Quem poderá ocupar o lugar dos Estados Unidos como grande importador no futuro? Faz tempo que os chineses estão sendo pressionados neste sentido, quando convidados (não apenas pelos EUA) a liberar o câmbio, depreciar o yuan e fortalecer o mercado interno de forma a aumentar as compras no exterior.
 
 
Déficit e parasitismo
 
O anúncio do presidente da China, Hu Jintao, indica que os dirigentes do país concordam em caminhar nesta direção. Se as projeções sobre o valor das importações chinesas forem confirmadas, a mais próspera nação asiática não vai demorar a ultrapassar os EUA também no ranking das importações. Para muitos países, como é o caso do Brasil (desde 2009), o mercado chinês (que, no caso, consome basicamente meios de produção, realizando o que os economistas caracterizam como consumo produtivo) já é mais relevante do que o norte-americano.
 
 
A ampliação do consumo interno num país de 1,3 bilhão de habitantes é considerada uma válvula de escape para muitas economias neste ambiente de crise mundial, além de essencial para a correção dos desequilíbrios globais.

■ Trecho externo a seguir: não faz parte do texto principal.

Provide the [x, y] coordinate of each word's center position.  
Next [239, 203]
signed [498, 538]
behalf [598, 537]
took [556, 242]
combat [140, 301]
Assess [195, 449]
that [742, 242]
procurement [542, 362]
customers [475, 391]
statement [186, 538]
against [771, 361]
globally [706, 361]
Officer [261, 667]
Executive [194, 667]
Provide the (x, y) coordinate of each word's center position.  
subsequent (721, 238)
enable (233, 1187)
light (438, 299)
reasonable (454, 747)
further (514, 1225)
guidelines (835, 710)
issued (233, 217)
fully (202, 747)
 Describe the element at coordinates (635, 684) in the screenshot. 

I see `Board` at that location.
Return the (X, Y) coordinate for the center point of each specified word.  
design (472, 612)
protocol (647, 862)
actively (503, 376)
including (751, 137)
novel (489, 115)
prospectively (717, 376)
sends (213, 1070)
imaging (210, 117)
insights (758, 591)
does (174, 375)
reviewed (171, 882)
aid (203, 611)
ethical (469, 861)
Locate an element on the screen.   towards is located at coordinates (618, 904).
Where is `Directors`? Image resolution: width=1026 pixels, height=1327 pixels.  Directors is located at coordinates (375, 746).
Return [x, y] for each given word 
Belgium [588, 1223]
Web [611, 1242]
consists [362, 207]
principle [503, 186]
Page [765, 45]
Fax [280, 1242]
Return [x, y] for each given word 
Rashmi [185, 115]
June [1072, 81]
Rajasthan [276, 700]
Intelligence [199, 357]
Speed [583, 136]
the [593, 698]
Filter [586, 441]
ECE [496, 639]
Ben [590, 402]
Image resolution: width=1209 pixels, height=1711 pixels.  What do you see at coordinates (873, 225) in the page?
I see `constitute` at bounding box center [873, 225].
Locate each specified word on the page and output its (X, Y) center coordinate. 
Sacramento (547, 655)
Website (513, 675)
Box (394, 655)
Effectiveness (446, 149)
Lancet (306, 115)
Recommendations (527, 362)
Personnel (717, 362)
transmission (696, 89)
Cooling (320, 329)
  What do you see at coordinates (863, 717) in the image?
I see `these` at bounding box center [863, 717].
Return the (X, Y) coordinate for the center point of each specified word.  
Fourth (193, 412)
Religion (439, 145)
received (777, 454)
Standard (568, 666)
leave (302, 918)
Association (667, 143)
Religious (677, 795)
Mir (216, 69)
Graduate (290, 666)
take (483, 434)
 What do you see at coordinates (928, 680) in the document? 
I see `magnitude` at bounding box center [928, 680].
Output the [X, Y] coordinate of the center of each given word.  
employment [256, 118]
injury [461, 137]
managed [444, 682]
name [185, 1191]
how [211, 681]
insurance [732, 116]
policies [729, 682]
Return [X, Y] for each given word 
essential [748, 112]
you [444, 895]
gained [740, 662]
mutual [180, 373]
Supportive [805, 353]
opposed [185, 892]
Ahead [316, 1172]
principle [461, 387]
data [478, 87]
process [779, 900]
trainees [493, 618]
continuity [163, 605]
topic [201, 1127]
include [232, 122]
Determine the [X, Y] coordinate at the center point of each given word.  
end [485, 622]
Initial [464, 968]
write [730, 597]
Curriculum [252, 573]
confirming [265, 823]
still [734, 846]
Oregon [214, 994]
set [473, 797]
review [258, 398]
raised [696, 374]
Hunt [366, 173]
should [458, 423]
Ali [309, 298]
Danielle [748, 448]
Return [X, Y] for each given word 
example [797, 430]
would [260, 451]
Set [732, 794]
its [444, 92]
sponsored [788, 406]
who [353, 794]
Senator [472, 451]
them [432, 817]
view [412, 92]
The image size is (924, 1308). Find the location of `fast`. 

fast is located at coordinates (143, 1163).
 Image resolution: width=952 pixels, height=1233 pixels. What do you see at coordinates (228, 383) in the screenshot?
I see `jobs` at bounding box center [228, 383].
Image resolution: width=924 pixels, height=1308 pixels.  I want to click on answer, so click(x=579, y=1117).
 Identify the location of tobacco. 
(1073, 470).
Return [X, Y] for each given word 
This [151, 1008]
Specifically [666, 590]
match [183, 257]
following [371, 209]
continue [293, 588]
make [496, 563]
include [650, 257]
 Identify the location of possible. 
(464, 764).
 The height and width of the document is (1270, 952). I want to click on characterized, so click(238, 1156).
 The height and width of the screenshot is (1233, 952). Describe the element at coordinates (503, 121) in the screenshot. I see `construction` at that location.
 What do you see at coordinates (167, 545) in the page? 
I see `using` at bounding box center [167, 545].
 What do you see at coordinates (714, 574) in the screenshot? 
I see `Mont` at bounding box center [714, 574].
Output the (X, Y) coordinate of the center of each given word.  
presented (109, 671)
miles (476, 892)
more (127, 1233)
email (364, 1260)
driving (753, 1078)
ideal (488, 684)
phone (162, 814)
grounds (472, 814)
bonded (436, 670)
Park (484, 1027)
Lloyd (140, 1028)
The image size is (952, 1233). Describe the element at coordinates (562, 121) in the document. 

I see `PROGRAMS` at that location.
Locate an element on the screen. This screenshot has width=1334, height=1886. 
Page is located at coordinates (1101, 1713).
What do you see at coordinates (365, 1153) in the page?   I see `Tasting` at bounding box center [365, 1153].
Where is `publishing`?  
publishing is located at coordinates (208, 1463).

Em tese, pode beneficiar também o povo chinês, pois requer o fortalecimento do mercado interno e a valorização dos salários. 
 
 
Convém também lembrar que os exemplos da Inglaterra, nos séculos 19 e 20, e dos Estados Unidos, na atualidade, sugerem que o acúmulo de déficits comerciais pela potência hegemônica na ordem mundial imperialista, embora funcional à acumulação mundial do capital, desdobra-se em parasitismo, desindustrialização e decadência. Os EUA incorrem em déficit comercial, crescente e ininterrupto, desde 1971, um falso luxo que desfrutam graças ao papel especial que o dólar desempenha no mundo. O hiato entre produção e consumo de mercadorias (que traduz escassez de poupança e promove tanto o rombo em conta corrente quanto o endividamento financiado pelos asiáticos) é a maior e mais remota causa do declínio de sua liderança econômica. Desejará a China prosseguir no mesmo caminho, reproduzindo desequilíbrios que parecem inerentes ao modo de reprodução do capital sob o imperialismo?